TASK GOAL: Print the material below exactly as it stands, please, from its first line to the line holding "Screen dimensions: 818x368", with no pictures.

GIVEN DATA:

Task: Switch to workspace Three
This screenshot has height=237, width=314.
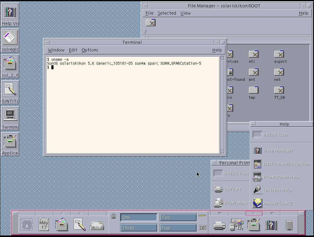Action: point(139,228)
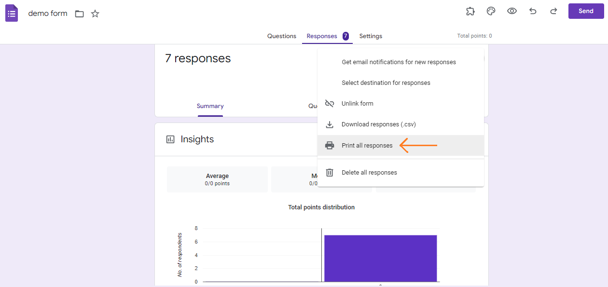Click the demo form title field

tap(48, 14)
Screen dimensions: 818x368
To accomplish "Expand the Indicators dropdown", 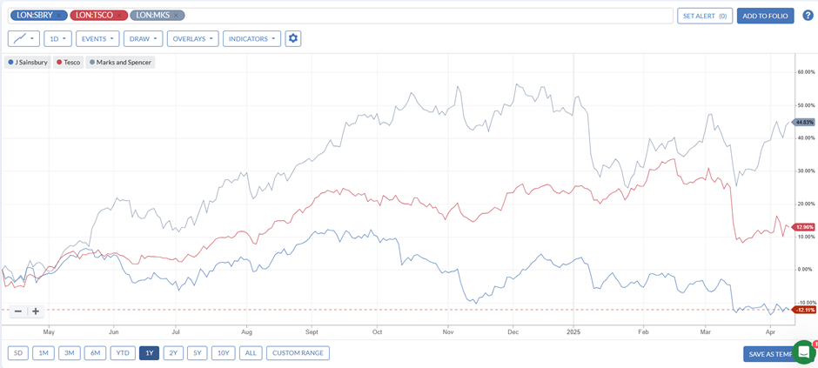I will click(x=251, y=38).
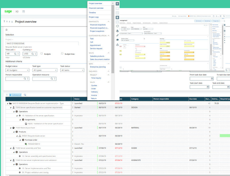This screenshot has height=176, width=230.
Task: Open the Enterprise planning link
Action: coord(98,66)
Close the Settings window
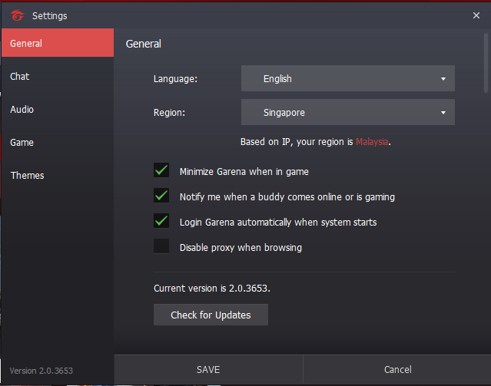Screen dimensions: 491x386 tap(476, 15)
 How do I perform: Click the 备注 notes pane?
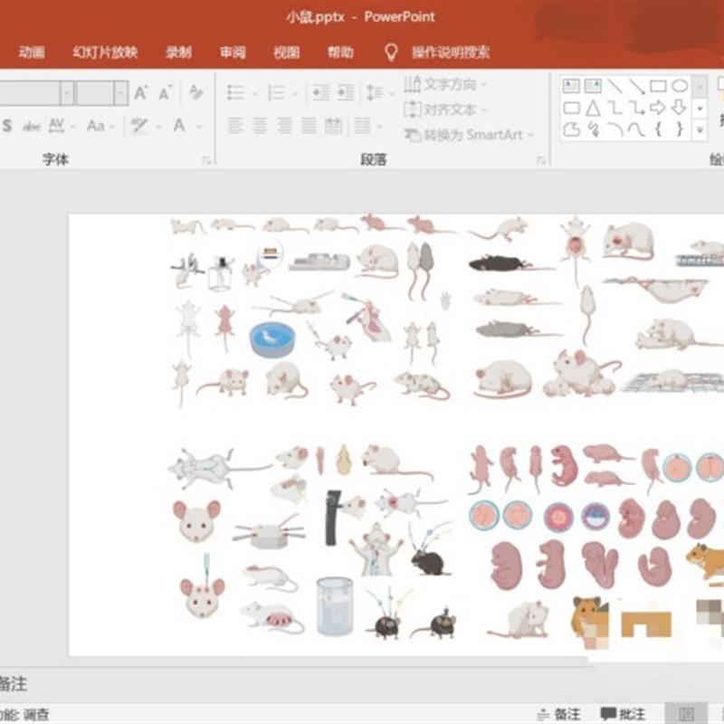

REPLY:
Task: Switch to workspace Three
This screenshot has height=237, width=314.
Action: point(139,228)
Click the demo form title field

tap(48, 14)
Screen dimensions: 818x368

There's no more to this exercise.